Botswana has tried over the years to diversify the economy but with little success. The IMF has provided some advice in its latest report on the mining-rich economy. “Efforts to diversify the economy can usefully focus on removing distortions and improving competitiveness,” said the crisis-lending Fund headed by Christene Lagarde. Capacity constraints, high transport costs, and the risks associated with industrial policies argue for an approach based on removing distortions and investing wisely in key public infrastructure.
“If industrial policies are pursued, the authorities should undertake careful cost-benefit analysis and ensure minimal government intervention. Furthermore, fiscal incentives and tax concessions (including in economic zones) should also be carefully evaluated and, if granted, be in the form of accelerated depreciation schemes or investment tax credits,” pointed-out IMF. On a more positive note, the Fund has commended the Ian Khama-led economy for its appropriate macro-economic policies.
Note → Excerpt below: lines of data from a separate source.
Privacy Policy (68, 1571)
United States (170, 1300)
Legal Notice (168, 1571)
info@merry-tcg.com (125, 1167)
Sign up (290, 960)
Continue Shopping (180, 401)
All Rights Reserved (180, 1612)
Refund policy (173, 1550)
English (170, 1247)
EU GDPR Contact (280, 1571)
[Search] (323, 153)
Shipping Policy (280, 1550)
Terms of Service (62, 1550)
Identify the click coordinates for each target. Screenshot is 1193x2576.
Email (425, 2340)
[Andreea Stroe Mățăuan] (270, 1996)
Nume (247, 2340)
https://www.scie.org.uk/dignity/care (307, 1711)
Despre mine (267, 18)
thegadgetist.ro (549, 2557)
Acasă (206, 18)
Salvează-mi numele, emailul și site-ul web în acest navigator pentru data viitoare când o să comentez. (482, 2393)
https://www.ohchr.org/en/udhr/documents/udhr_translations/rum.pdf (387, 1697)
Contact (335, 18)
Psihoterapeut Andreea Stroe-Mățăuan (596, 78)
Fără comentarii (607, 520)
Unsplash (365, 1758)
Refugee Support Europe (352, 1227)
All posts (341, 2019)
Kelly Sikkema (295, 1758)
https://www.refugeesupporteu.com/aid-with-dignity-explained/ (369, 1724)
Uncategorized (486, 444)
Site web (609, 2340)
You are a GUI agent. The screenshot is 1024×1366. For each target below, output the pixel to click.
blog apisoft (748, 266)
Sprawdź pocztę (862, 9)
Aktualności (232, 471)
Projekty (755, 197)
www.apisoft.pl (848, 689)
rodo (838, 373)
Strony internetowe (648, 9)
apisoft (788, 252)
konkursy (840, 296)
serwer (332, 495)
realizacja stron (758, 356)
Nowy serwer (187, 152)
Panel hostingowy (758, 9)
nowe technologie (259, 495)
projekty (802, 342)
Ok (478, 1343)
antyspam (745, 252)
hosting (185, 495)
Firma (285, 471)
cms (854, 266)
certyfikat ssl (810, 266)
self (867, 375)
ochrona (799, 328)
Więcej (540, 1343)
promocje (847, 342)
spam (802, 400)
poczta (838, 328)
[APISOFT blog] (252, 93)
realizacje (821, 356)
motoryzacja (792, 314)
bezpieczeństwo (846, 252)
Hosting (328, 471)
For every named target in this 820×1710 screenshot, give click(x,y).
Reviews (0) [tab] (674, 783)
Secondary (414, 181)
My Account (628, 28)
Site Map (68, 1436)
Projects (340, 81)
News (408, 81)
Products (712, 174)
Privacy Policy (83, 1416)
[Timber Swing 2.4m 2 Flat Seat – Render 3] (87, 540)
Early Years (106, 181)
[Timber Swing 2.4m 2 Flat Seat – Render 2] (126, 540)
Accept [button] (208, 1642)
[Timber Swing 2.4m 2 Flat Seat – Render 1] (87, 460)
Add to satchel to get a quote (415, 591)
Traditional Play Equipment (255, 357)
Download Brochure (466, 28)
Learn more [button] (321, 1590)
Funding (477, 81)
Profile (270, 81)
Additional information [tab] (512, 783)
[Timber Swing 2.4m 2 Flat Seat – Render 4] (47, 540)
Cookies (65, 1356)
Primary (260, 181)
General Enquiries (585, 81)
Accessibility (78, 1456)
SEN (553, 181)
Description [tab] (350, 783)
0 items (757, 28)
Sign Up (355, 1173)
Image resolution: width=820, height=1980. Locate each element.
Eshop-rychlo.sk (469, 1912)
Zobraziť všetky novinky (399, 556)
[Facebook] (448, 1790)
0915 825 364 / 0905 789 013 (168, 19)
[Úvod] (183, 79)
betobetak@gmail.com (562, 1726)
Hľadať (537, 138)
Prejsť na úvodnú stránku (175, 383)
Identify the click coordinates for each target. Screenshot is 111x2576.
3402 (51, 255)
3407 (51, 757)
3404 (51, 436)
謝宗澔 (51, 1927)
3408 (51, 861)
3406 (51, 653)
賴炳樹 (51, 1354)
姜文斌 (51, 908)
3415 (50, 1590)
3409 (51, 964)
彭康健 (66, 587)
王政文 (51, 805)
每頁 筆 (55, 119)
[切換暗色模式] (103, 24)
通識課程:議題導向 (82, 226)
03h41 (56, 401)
The economy is undergoing a cyclical recovery and the outlook is broadly positive. Supported by a gradual rebound in the global diamond market and public investment, annual real economic growth is projected to approach 5 percent in the near term while prudent financial policies are expected to maintain inflation within the 3–6 percent objective range set by the Bank of Botswana (BoB). In the medium-term, the outlook is also positive and risks are balanced, said the IMF. BoB has kept interest rate at 5, 5 percent, although commercial banks have complained it (rate) has reduced their profitability. The central bank will release its decision on bank rate in less than two weeks from now.